Fui fortunata, o almeno così credevo. Al mercato riuscii a comprare un paio di mele e riuscii a parlare con un uomo che organizzava gruppi di barche per l’Europa. Non potevo crederci perché nonostante si fosse preso tutti i miei soldi mi aveva detto che saremmo partiti il giorno seguente. Non stavo più nella pelle. L’idea di andare in Europa mi riempiva di felicità, ammirare tutte quelle città meravigliose che fino a quel momento avevo visto solo sui libri che mia nonna mi mostrava prima di andare a dormire. Probabilmente se avesse saputo che quelle foto mi avrebbero riempito la testa di idee assurde non me le avrebbe mostrate.

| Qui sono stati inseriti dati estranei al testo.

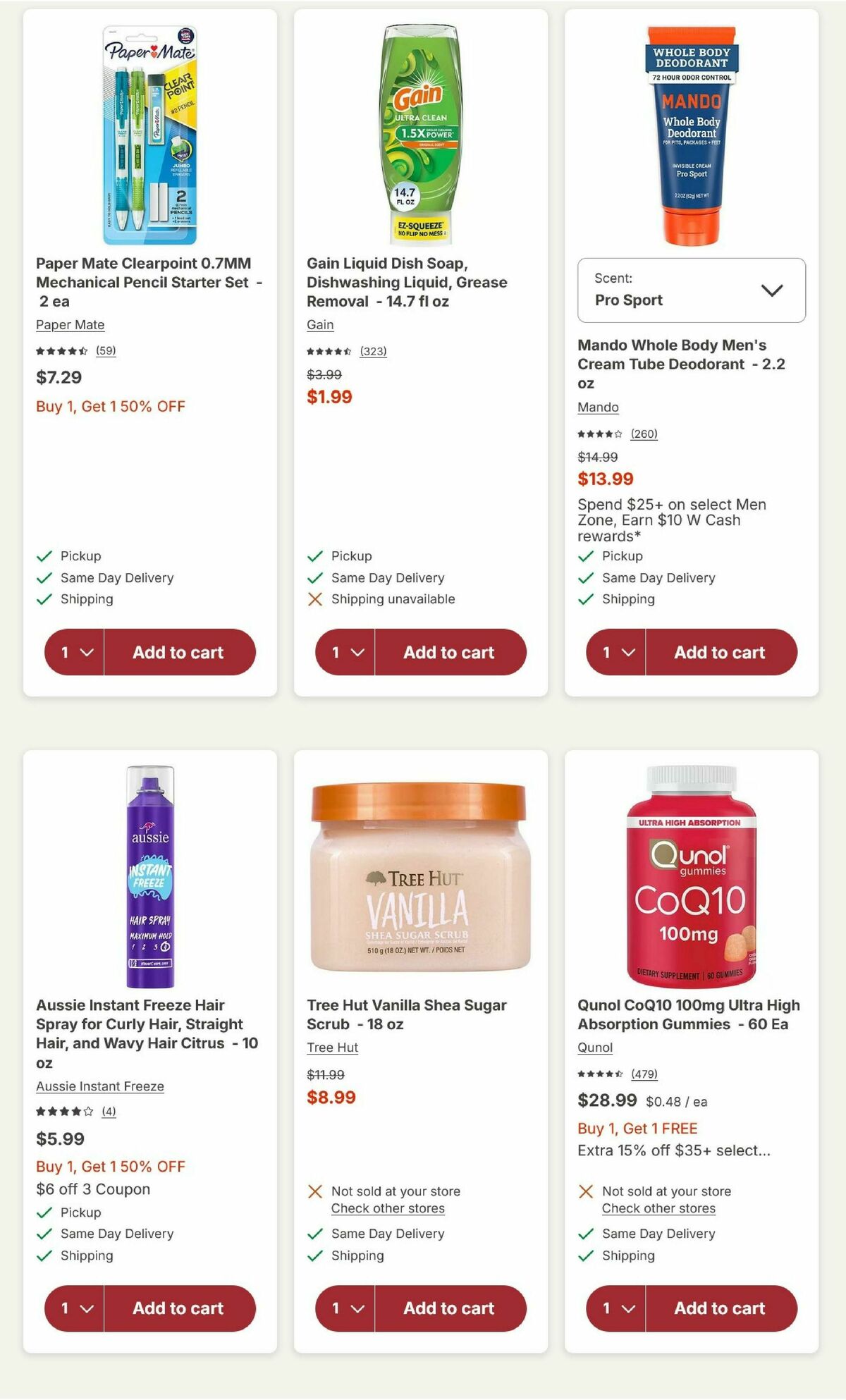Open the Gain brand link

[x=319, y=325]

La mattina successiva mi avviai verso il porto, come l’uomo mi aveva detto e rimasi sconvolta da tutta la gente che c’era: chi sbraitava, chi mostrava soldi, chi pezzi di carta. Mi tenni a distanza dalla massa di persone vicino alla nave e quando furono saliti tutti mi arrampicai anche io sulla barca, mostrando all’uomo il biglietto che mi aveva dato la mattina prima. Il proprietario accese il motore, poi scese dalla barca e urlò qualcosa di una lingua che non conoscevo. Un vecchio che sedeva vicino a me cominciò a sbraitare qualcosa prima che la barca cominciasse ad andare verso il vuoto, da sola come guidata da un comandate sprettro.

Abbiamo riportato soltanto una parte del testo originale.